Monthly Archives: December 2017

Crystal Reports 2016: Worst Installer. Ever.

It takes a lot to get worked up about a program’s installer for goodness sake, but Crystal Reports 2016 has one that’s so problem-ridden and buggy that it could drive a Zen monk to acts of random mayhem.

As ordered directly from the company, the program comes without apparent documentation, merely a big “click me to install” executable download of some 800 MB. After the giant download, you see a single a clickable installer .exe file. Double-clicking this in turn kicks off a giant-self-decompressing archive…which after several minutes, presents you with… an incomprehensible error message saying: “Fatal Error: At least one port in the range 4520-4539 must be open for the installation to proceed. Please ensure that no application or firewall is blocking this range.”

“Wow! I had no idea my firewall was blocking those ports, but let’s check…” and then an hour or more of checking security software, network settings, and firewalls commenced across both my own computer, my wireless router, and even my cable modem. All in vain. Because the error message had nothing to do with the actual problem.

What was the problem? Apparently something path-related, because it turns out that the (impossible-to-guess) solution was that the installer had to be located at the top level of the C: drive in order to work.

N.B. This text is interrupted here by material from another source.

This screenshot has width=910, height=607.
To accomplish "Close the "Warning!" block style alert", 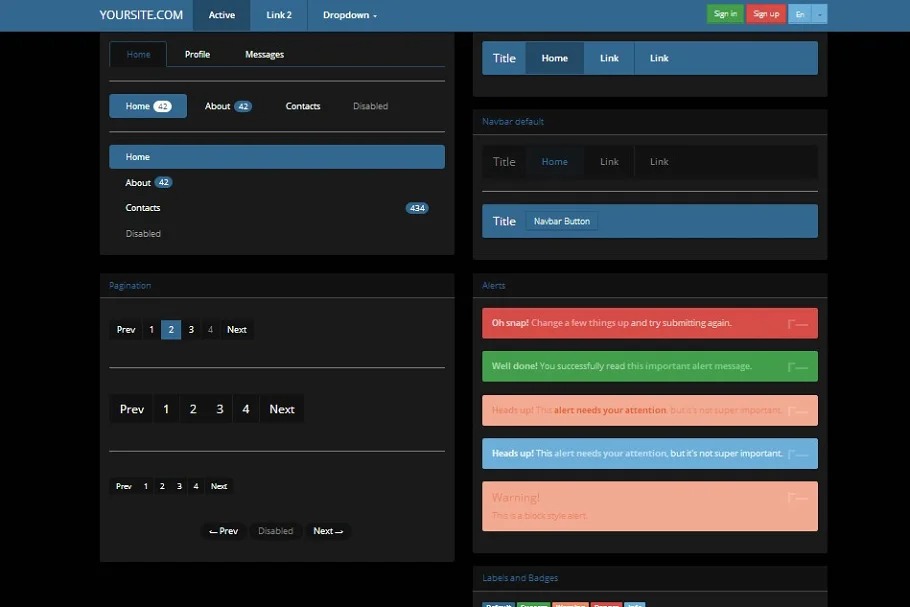I will (x=797, y=498).
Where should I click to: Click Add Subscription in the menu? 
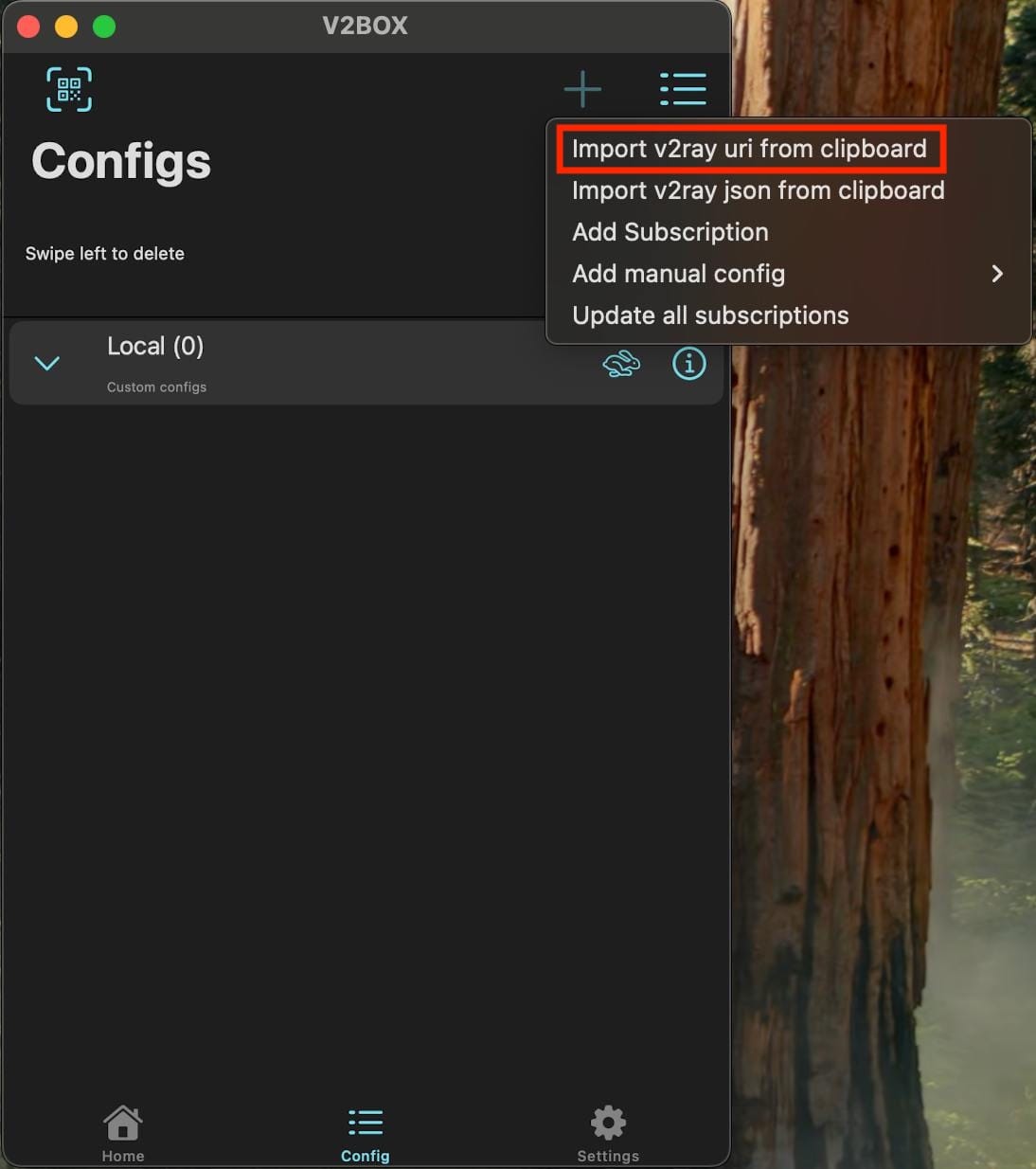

And even this is problematic: remember how launching the installer kicks off a self-decompressing archive? It turns out that there’s no user control over where those files decompress to (presumably someplace in the %TEMP% directory). It’s not even sufficient to copy the installer.exe file to your C: directory–you need to hunt down the decompressed files and copy them there. The easiest way I’ve found to accomplish this is to use 7-Zip, right-click on the installer.exe file, and tell it Extract the contents of the .exe file to your C: drive. After that, the program will actually install.

“Oh my goodness” you might be saying. “That sounds like some hacky installer implementation that must have caused all manner of tech support calls, and surely was the first thing SAP (the maker of Crystal Reports) fixed after release!”. If so, you’d be wrong. Indeed the exact same force-compress and moving of the installer files is necessary for the Crystal Reports 2016 Service Packs (Currently on Service Pack #4!).

Unbelievable. Did SAP actually intend to sell any copies of this $495 program? Or were they trying to kill off its user base in the most passive-aggressive way possible by making it nigh-impossible to install?